Sugihan Bali dilaksanakan setiap 6 bulan skali pada hari Jumat Kliwon Wuku Sungsang, yaitu 5 hari sebelum perayaan Galungan. Perayaan ini bertujuan untuk memohon kesucian terhadap diri pribadi (bhuana Alit), sesuai dengan lontar Sundarigama: "Kalinggania amrestista raga tawulan" (oleh karenanya menyucikan badan jasmani-rohani masing-masing /mikrocosmos) yaitu dengan memohon tirta pembersihan /penglukatan. Manusia tidak saja terdiri dari badan phisik tetapi juga badan rohani (Suksma Sarira dan Antahkarana Sarira). Persiapan phisik dan rohani adalah modal awal yang harus diperkuat sehingga sistem kekebalan tubuh ini menjadi maksimal untuk menghadapi musuh yang akan menggoda pertapaan kita.


4# Hari Penyeban


Penyekeban jatuh pada hari minggu/radite Paing Wuku Dunggulan yaitu 3 hari sebelum Galungan. Hari ini merupakan awal Wuku Dungulan yang bermakna patutu waspada, karena para bhuta kala (Sang Tiga Wisesa) mulai turun menggoda kemampuan dan keyakinan manusia dalam wujud bhuta Galungan. Dalam lontar sundarigama di sebutkan “anyengkuyung Jnana Sudha Nirmala” agar terhindar dari godaan-godaannya. Melihat pesan Panyekeban ini mewajibkan umat Hindu untuk mulai melaksanakan Brata atau Upavasa sehingga pemenuhan akan kebutuhan semua Indriya tidak jatuh kedalam kubangan dosa; pikirkan yang baik dan benar, berbicara kebenaran, berprilaku bijak dan bajik, mendengar kebenaran, menikmati makanan yang sattvika, dan yang lain, agar tetap memiliki kekuatan untuk menghalau godaan Sang Mara. Jadi tidak hanya nyekeb pisang (biu) atau tape untuk bebantenan saja.

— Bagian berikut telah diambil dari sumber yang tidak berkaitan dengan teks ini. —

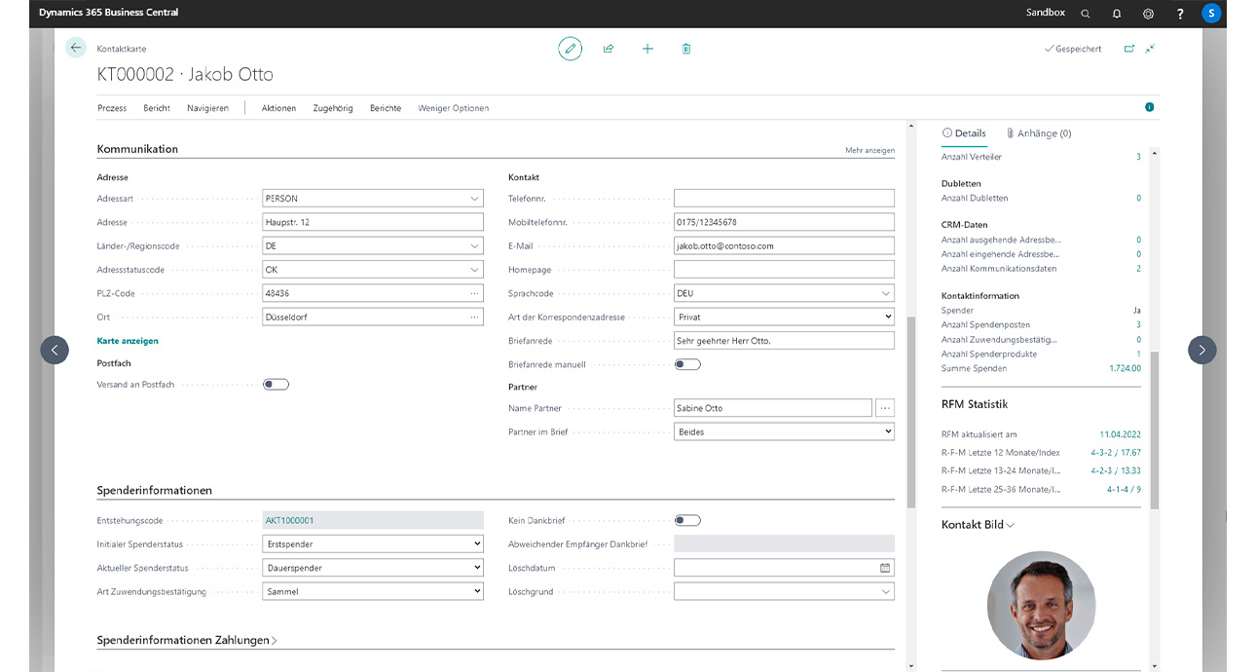Open the Navigieren menu

pos(207,108)
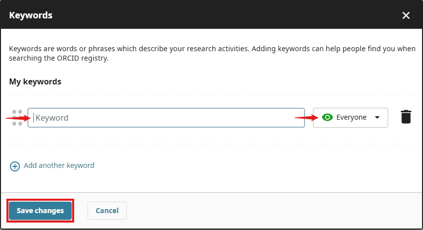The image size is (423, 230).
Task: Select the My keywords heading
Action: [x=35, y=81]
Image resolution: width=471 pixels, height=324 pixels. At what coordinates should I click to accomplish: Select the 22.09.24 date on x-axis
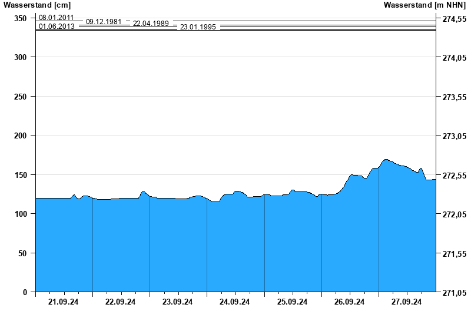point(121,302)
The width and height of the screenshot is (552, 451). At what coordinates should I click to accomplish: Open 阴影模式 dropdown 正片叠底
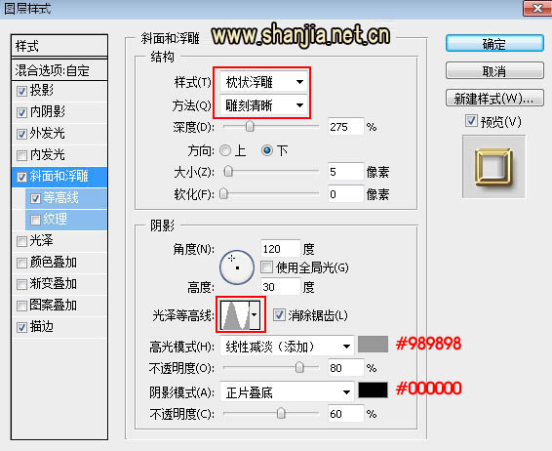click(x=287, y=392)
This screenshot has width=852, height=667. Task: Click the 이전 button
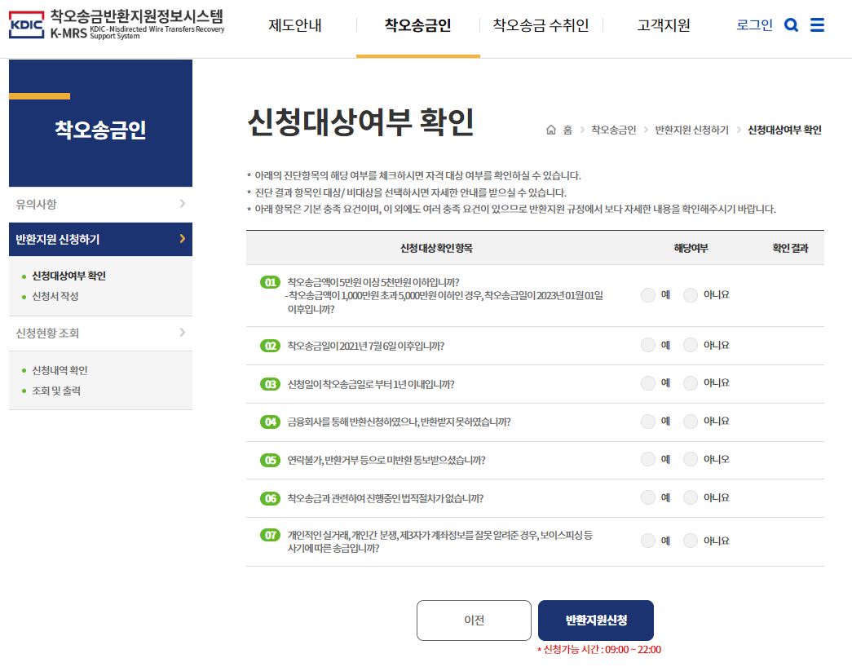pyautogui.click(x=474, y=620)
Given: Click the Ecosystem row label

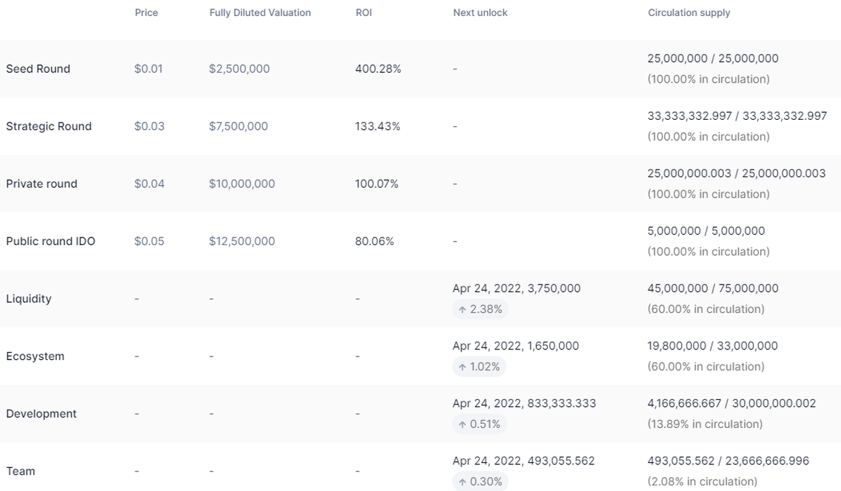Looking at the screenshot, I should pyautogui.click(x=35, y=356).
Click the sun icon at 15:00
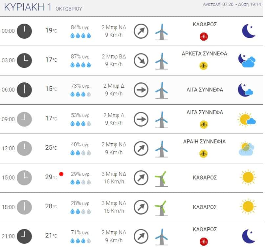This screenshot has width=267, height=250. pos(248,177)
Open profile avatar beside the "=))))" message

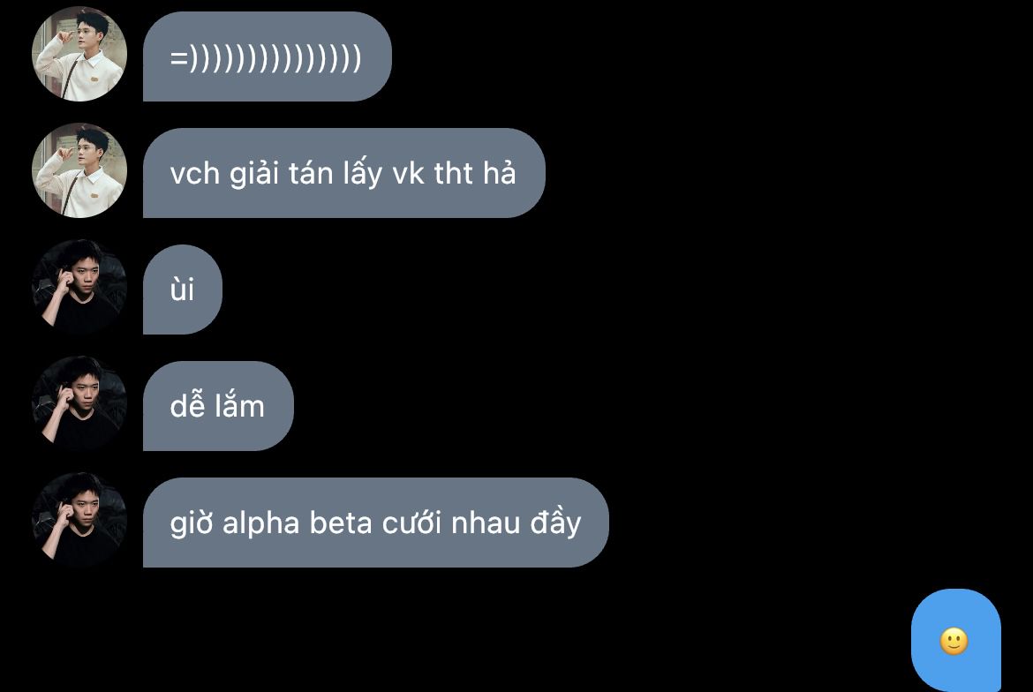pyautogui.click(x=79, y=54)
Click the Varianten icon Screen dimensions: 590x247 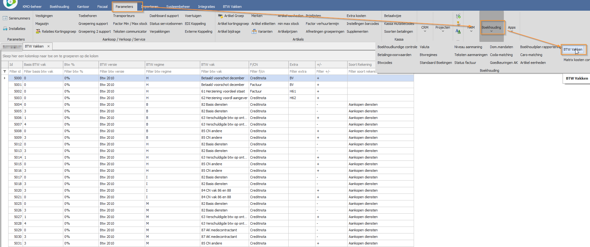254,31
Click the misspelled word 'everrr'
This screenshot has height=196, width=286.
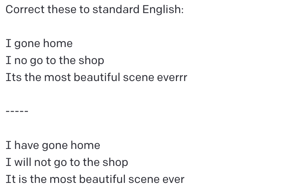[x=172, y=77]
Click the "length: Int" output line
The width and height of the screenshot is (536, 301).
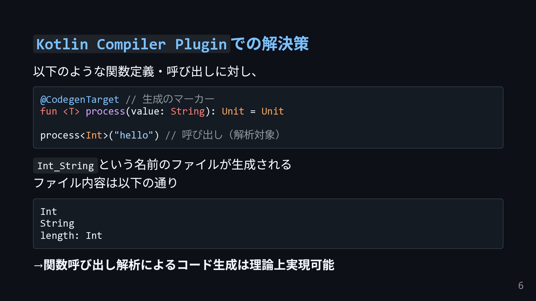point(71,236)
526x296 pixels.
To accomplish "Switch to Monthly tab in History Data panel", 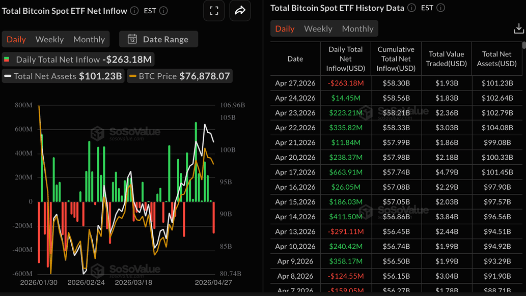I will (x=357, y=28).
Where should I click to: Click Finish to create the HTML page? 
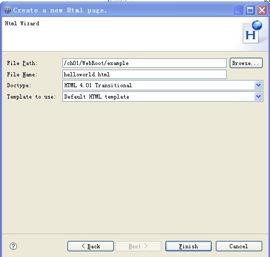189,246
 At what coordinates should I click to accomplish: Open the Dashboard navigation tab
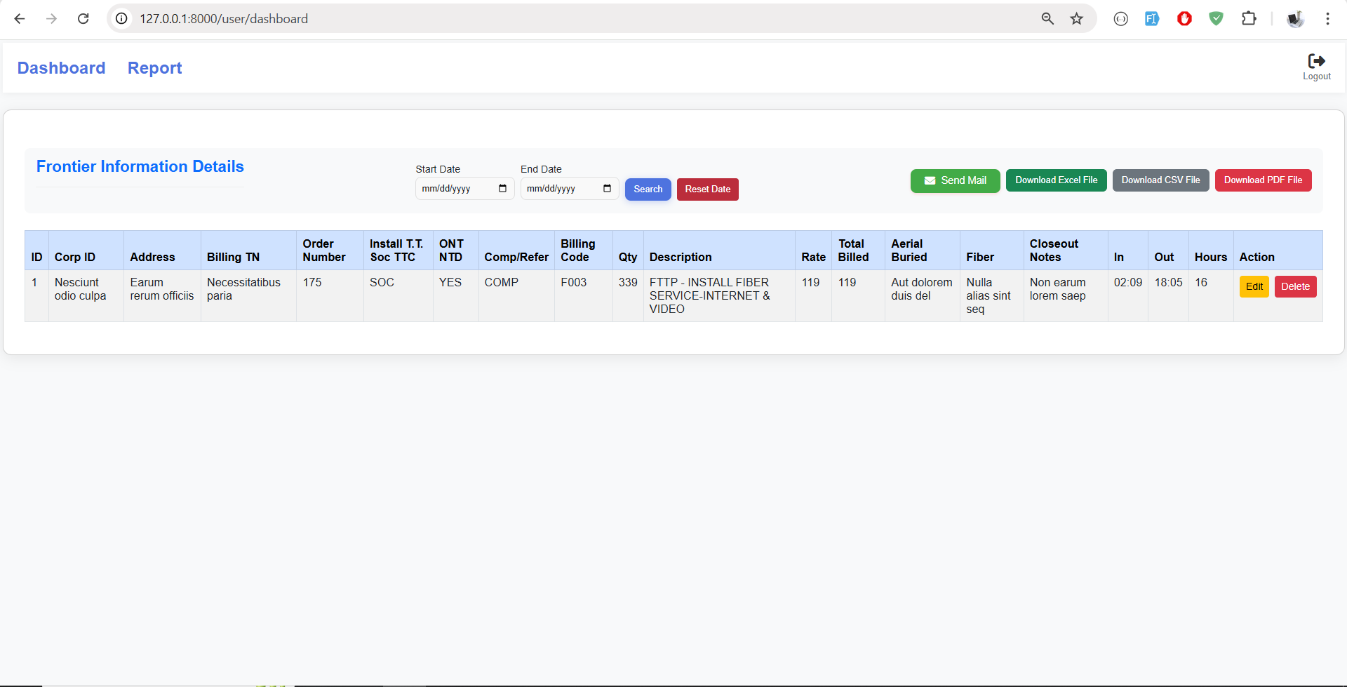tap(61, 68)
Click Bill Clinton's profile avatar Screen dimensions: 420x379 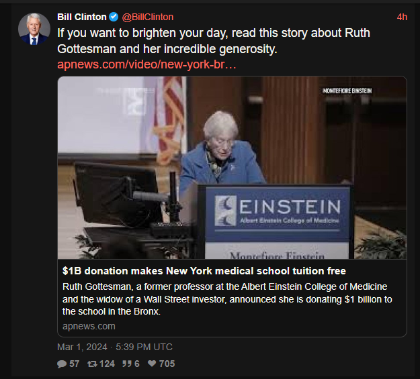(x=34, y=29)
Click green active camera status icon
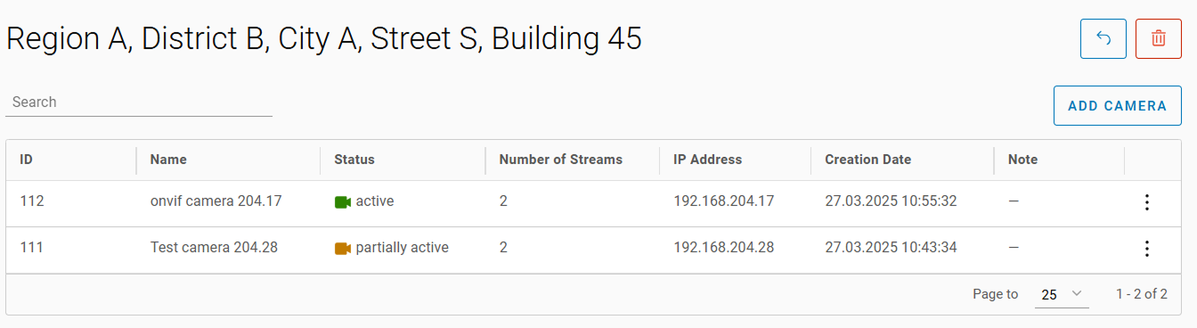 [x=343, y=202]
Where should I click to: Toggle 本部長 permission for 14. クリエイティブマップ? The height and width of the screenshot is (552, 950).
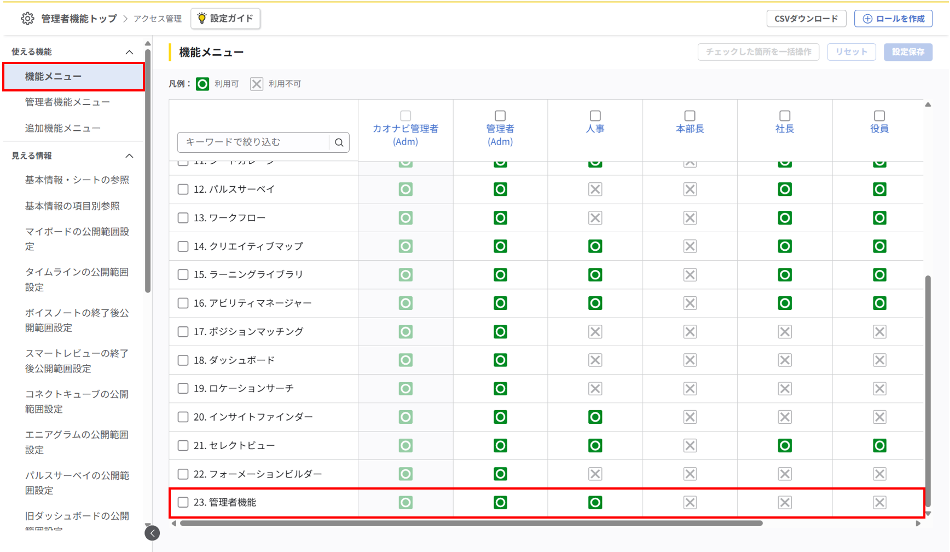690,246
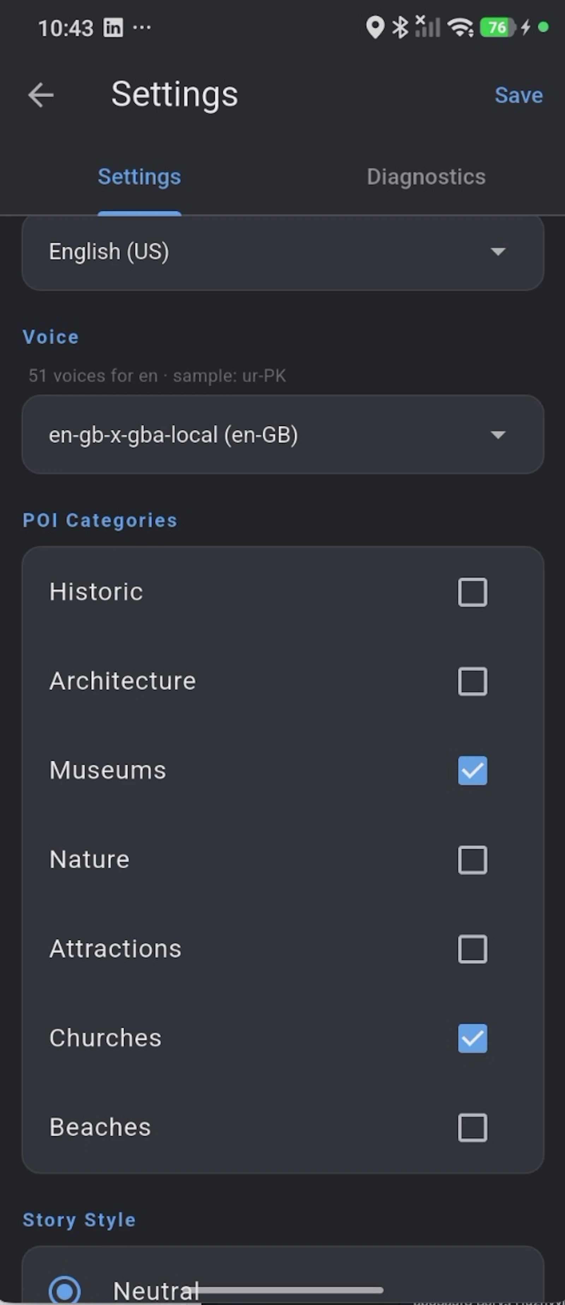Tap the LinkedIn notification icon in status bar
Viewport: 565px width, 1305px height.
[x=113, y=27]
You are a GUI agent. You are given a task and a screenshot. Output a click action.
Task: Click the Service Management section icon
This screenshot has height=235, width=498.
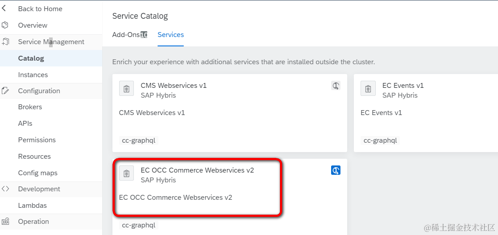point(5,41)

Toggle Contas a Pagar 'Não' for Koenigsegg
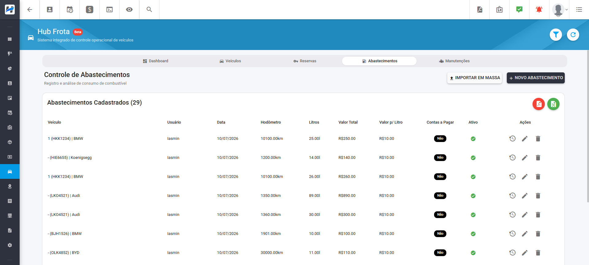click(x=440, y=158)
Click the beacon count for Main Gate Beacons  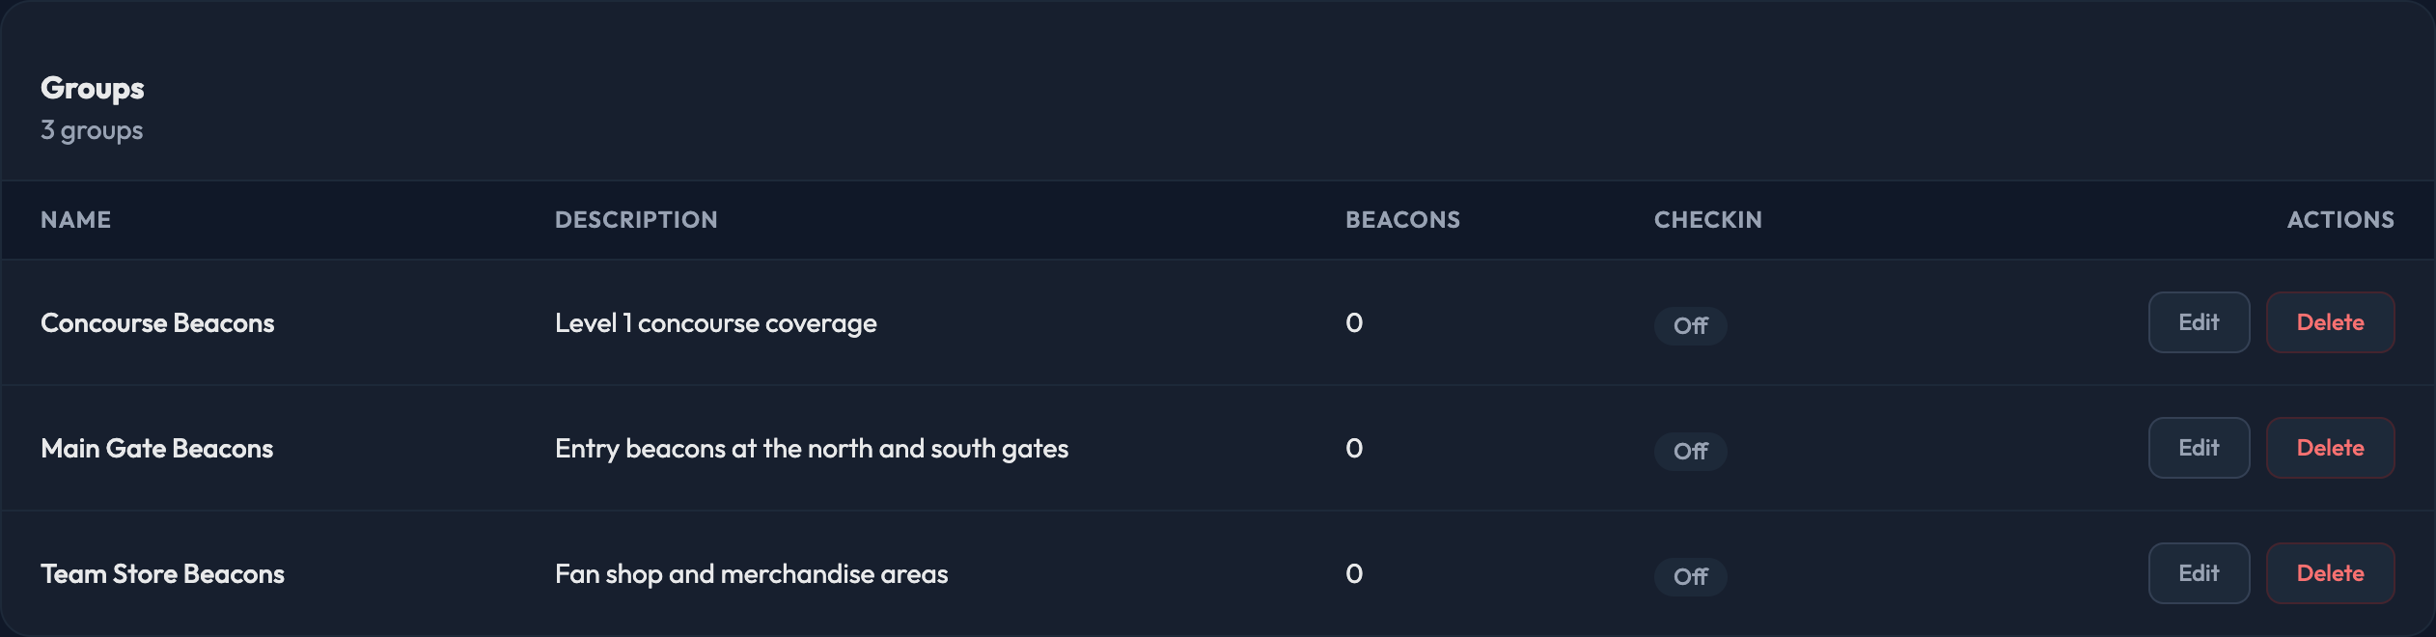[1354, 449]

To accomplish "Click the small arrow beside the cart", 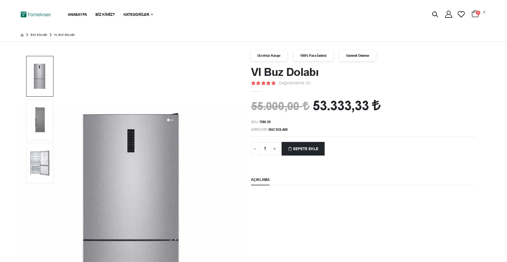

5# Hari Penyajaan Galungan


Hari penyajaan Galungan jatuh pada hari Senin Pon Wuku Dungulan, 2 hari sebelum hari raya Galunga. Hari ini dipergunakan sebagai hari persiapan membuat jajan. Juga dimaksudkan sebagai hari-hari yang patut diwaspadai terhadap godaan sangkala Tiga Wisesa dalam wujud Bhuta Dungulan. Hari penyajaan bermakna sebagai hari kesungguhan hati untuk menyambut dan merayakan Galungan. Pada hari ini umat mengadakan Tapa Brata Yoga Samadhi dengan pemujaan kepada Ista Dewata. Penyajaan dalam lontar Sundarigama disebutkan : "Pangastawaning Sang Ngamong Yoga Samadhi" upacara ini dilaksanakan pada hari Senin Pon Dungulan. Dengan Wiweka dan Winaya, manusia Hindu diajak untuk dapat memilah kemudian memilih yang mana benar dan salah. Bukan semata-mata membuat kue untuk upacara.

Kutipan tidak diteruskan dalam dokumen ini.